Why Real Estate Prices Will Likely Rise
You may have read the recent news the number of residential homes sold in April dropped over 40% compared to 2021. While interest rate hikes might be slowing things down, we feel it's important to share we don't feel there will be a significant decrease in prices over the long term. On the contrary, there is solid evidence backing up long-term price increases.

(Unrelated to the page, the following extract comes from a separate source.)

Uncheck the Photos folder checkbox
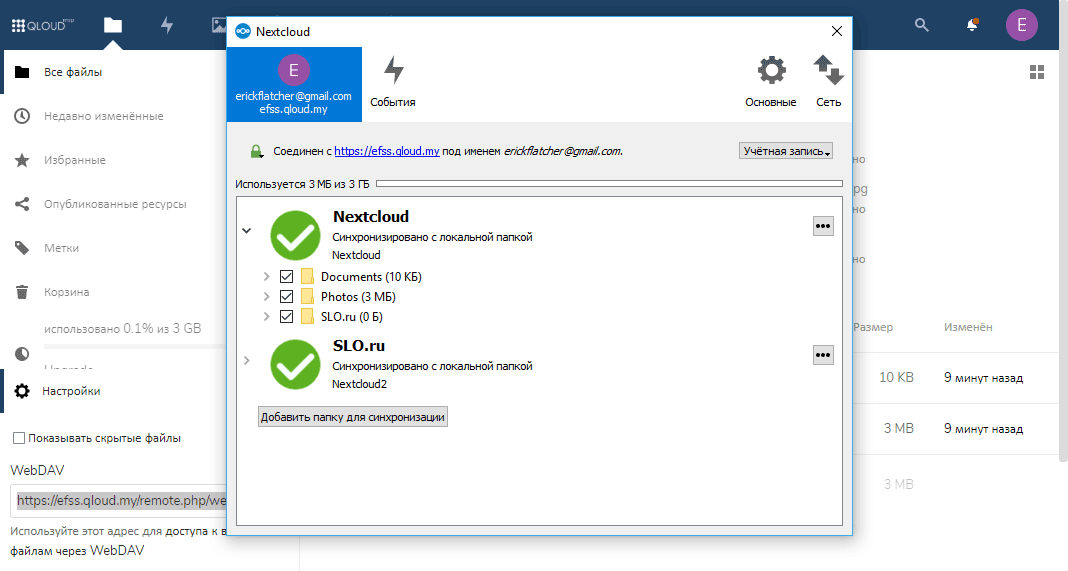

Greg Romundt, Centurion President & CEO, in his most recent Portfolio Manager's Corner, makes the case real estate values will continue to rise. While his article specifically calls out residential rental units, it won't take you long to realize this applies to single family residential homes too. ACCESS ARTICLE HERE
One of Greg's arguments has been included in my previous messages: immigration will put further pressure on real estate values. The Government of Canada has set a goal to add over 430,000 immigrants to the population but is already 1.9 million units short of residential housing stock. In ten years, without any changes, that shortfall rises to more than 3.4 million units, assuming 3 people per household. It looks as if going into homebuilding is a good idea if you have the capital and are a good project manager!
There are other factors in his rational. We highly recommend reading the newsletter which cites higher wages, inflation, and commodity prices in the next decade. Another, less talked about factor is the concept of "onshoring." This related to moving the production of some goods and services home, and governments will likely set rules for which types of products must be built on home soil, to protect national security interests.
So while there's been a decrease in units sold across most markets, and homebuyers are expecting price decreases in the short term, it's highly likely we are at the beginning of cycle where prices increase.